Insane pretty much took care of the main bits of lore you might need to know, but i really doubt previous diablo game experience is necessary for d3, at least when it comes down to the pure gameplay and "technical" enjoyment.

Somebody who has previous experience with D1/D2 will prob get more lore enjoyment out of it, but thats it methinks.


----------



## Patchouli (May 1, 2012)

This better be worth it whispers.

I just signed up for the annual pass of WoW to get Diablo 3.

Cutting it close too, the annual pass offer ends in 15 minutes.


----------



## Patchouli (May 1, 2012)

I also get to venture forth into Panda-land when I'm not fighting demons.


----------



## Black Wraith (May 1, 2012)

*Diablo Lore Videos*


*Spoiler*: _Diablo Lore Videos_ 



[YOUTUBE]http://www.youtube.com/watch?v=5Ghu8RzsWvs&feature=relmfu[/YOUTUBE]
[YOUTUBE]http://www.youtube.com/watch?v=pg5EhW_ac5g&feature=relmfu[/YOUTUBE]
[YOUTUBE]http://www.youtube.com/watch?v=IGowVF4x6H8&feature=plcp[/YOUTUBE]


----------



## CrazyMoronX (May 1, 2012)

I might do the Barabrian simultaneously to be cool. 




Please like me.


----------



## Okokami (May 1, 2012)

Does that tweet possibly mean than upon entering Inferno for the first time, anything could happen?

_anything?_


----------



## CrazyMoronX (May 1, 2012)

You will die.



And then come back to life as Baal!


----------



## Black Wraith (May 1, 2012)

Okokami said:


> Does that tweet possibly mean than upon entering Inferno for the first time, anything could happen?
> 
> _anything?_



You'll get killed right outside the gates of New Tristram.


----------



## CrazyMoronX (May 1, 2012)

Killed by Uber Diablo Clone.

Maybe the max level cap is busted off in Inferno, too.


----------



## Coteaz (May 1, 2012)

Black Wraith said:


> You'll get killed right outside the gates of New Tristram.


I think I would cry. From laughing.



CrazyMoronX said:


> Maybe the max level cap is busted off in Inferno, too.

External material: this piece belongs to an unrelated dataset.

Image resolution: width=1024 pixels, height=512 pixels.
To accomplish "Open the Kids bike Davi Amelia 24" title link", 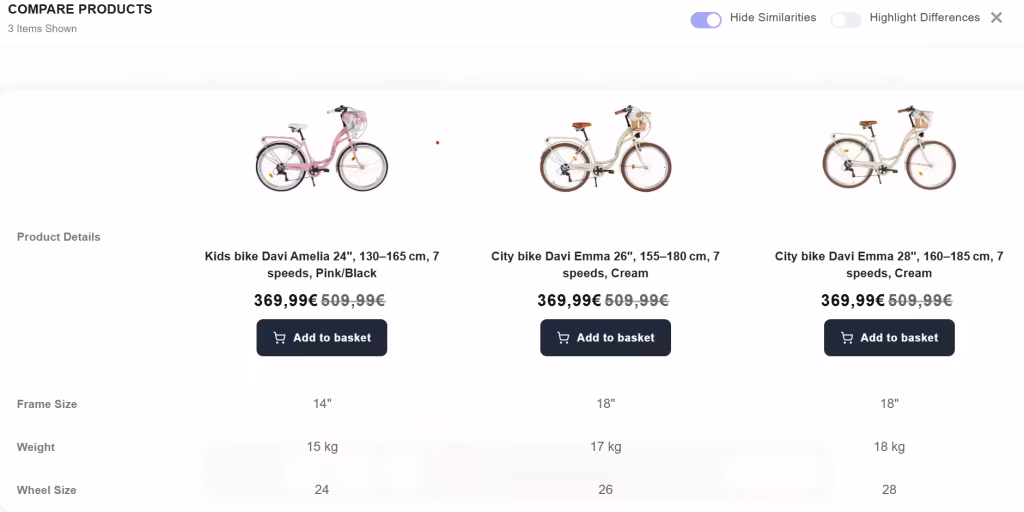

Level Cap Boost DLC for only $5.99! Get that extra edge over Inferno mode!


----------



## Black Wraith (May 1, 2012)

> *Auction House Fees*​Before you post your auction, you?ll see any fees that apply to your listing displayed in the center section of the Sell tab. These fees will only be charged if your auction successfully sells, and will automatically be deducted from the item?s final selling price.
> 
> *For Equipment (weapons, armor, accessories, and other unique items)*
> 
> ...


----------



## Coteaz (May 1, 2012)

So much for $0.99 items. 

RMAH will be a massive failure. I will of course deny ever saying this if it succeeds.


----------



## CrazyMoronX (May 1, 2012)

Coteaz said:


> I think I would cry. From laughing.
> 
> 
> Level Cap Boost DLC for only $5.99! Get that extra edge over Inferno mode!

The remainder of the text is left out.